The lines to extract run from the first line of the entries through the line that contains "1000x455 pixels."; reproduce exactly those lines and no others.
*** Block opens ***
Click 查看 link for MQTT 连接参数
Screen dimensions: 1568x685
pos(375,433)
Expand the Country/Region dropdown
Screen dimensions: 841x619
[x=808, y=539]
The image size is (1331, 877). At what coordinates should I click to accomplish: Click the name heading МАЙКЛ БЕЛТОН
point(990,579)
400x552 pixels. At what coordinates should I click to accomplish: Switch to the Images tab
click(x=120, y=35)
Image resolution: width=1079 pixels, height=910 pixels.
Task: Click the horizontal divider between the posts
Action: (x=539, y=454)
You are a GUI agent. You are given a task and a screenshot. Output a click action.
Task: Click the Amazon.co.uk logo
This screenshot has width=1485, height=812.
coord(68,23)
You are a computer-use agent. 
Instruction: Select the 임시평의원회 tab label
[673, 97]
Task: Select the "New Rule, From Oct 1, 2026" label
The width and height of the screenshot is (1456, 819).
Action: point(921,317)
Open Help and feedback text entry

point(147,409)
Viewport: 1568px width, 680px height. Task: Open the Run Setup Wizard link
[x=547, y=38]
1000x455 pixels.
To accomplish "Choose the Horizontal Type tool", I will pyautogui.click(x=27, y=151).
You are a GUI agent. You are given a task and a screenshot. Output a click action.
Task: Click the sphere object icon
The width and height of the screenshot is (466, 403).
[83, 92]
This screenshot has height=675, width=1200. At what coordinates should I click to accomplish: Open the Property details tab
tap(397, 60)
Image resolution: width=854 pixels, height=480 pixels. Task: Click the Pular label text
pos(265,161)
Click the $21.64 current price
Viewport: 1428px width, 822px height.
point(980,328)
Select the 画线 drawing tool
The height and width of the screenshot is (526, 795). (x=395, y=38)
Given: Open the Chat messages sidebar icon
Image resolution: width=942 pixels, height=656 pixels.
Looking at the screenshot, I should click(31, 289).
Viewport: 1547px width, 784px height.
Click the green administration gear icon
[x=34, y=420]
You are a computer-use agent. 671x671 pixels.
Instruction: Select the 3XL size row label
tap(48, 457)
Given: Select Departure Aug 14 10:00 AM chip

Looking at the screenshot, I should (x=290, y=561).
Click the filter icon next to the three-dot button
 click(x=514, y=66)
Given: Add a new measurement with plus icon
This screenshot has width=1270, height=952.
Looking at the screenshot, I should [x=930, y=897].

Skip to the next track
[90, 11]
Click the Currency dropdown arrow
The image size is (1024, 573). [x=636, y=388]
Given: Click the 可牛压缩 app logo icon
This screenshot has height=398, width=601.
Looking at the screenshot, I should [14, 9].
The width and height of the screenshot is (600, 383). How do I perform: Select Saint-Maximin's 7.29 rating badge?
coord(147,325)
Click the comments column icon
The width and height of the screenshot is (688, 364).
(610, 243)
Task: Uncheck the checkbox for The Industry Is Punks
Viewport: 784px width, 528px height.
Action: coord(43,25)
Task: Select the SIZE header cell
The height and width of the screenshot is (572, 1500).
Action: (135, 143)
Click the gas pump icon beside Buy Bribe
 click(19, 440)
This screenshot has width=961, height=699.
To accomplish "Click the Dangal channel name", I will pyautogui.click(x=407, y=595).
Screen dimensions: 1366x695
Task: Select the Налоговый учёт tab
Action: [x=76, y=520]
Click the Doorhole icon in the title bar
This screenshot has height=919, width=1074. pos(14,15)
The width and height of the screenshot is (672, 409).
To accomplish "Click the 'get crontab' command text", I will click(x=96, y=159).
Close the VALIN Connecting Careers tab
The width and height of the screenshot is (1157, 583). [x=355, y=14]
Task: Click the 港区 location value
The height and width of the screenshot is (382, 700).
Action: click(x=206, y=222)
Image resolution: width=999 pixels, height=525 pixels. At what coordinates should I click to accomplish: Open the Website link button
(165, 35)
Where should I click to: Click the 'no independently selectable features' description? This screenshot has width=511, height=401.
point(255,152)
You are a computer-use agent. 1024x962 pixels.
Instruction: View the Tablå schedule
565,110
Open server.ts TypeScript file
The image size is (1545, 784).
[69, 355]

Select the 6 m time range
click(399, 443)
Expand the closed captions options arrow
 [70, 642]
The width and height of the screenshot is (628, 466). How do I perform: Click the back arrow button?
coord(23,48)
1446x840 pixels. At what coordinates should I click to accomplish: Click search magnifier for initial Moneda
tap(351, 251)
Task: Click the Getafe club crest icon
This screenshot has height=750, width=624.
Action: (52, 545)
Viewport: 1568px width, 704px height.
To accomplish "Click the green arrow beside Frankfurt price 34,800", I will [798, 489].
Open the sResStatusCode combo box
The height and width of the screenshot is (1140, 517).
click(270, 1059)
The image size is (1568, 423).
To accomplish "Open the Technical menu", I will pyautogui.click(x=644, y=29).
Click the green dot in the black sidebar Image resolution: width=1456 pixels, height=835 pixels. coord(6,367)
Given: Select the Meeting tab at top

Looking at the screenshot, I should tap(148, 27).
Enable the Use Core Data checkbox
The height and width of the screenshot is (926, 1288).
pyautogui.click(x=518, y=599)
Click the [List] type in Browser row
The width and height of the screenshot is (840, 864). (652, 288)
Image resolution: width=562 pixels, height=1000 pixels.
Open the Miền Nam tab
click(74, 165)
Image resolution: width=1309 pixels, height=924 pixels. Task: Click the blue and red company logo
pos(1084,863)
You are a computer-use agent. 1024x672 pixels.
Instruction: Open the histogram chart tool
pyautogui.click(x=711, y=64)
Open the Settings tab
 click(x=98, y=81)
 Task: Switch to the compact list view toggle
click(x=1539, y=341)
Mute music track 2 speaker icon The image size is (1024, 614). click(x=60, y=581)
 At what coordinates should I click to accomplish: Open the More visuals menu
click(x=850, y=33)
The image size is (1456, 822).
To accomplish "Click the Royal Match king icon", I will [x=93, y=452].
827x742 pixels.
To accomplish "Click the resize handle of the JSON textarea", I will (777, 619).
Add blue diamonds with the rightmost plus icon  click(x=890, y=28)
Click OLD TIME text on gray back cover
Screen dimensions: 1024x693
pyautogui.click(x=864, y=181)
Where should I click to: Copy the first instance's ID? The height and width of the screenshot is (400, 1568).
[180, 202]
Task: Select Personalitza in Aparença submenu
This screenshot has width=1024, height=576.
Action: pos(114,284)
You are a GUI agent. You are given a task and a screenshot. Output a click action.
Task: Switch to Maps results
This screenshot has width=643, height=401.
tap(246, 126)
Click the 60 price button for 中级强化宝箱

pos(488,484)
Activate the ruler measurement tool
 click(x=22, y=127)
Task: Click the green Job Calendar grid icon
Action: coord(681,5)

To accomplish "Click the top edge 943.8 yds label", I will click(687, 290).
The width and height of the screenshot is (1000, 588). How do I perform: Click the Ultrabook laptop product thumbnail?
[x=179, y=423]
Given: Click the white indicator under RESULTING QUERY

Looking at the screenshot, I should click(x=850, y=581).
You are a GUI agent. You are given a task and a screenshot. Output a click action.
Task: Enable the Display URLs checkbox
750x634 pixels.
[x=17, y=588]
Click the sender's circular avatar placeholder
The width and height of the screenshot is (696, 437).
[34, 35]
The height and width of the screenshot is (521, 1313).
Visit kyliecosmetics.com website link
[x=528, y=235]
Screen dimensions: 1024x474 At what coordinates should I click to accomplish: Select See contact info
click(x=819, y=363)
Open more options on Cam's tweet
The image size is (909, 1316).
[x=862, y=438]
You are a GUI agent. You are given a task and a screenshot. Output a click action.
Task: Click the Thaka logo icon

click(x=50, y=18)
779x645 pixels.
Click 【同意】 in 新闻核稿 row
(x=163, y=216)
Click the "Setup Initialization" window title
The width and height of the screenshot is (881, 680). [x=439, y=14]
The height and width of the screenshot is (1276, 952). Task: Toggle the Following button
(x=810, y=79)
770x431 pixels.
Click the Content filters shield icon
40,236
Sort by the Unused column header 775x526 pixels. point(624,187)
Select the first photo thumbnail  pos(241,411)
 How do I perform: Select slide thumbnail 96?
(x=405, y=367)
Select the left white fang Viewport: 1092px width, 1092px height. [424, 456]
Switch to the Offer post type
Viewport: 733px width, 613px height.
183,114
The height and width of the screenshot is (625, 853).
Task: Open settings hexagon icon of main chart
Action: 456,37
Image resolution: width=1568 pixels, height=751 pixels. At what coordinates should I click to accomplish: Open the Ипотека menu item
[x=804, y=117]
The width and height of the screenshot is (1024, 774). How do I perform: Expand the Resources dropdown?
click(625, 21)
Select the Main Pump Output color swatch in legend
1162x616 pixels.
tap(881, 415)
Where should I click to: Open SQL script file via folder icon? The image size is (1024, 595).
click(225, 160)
*** Block closes ***
**RESPONSE AREA:**
Click 查看 link for MQTT 连接参数
Screen dimensions: 1568x685
pos(375,433)
Expand the Country/Region dropdown
Screen dimensions: 841x619
[x=808, y=539]
The image size is (1331, 877). At what coordinates should I click to accomplish: Click the name heading МАЙКЛ БЕЛТОН
point(990,579)
400x552 pixels. At what coordinates should I click to accomplish: Switch to the Images tab
click(x=120, y=35)
Image resolution: width=1079 pixels, height=910 pixels.
Task: Click the horizontal divider between the posts
Action: (x=539, y=454)
You are a GUI agent. You are given a task and a screenshot. Output a click action.
Task: Click the Amazon.co.uk logo
This screenshot has width=1485, height=812.
coord(68,23)
You are a computer-use agent. 
Instruction: Select the 임시평의원회 tab label
[673, 97]
Task: Select the "New Rule, From Oct 1, 2026" label
The width and height of the screenshot is (1456, 819).
Action: point(921,317)
Open Help and feedback text entry

point(147,409)
Viewport: 1568px width, 680px height. Task: Open the Run Setup Wizard link
[x=547, y=38]
1000x455 pixels.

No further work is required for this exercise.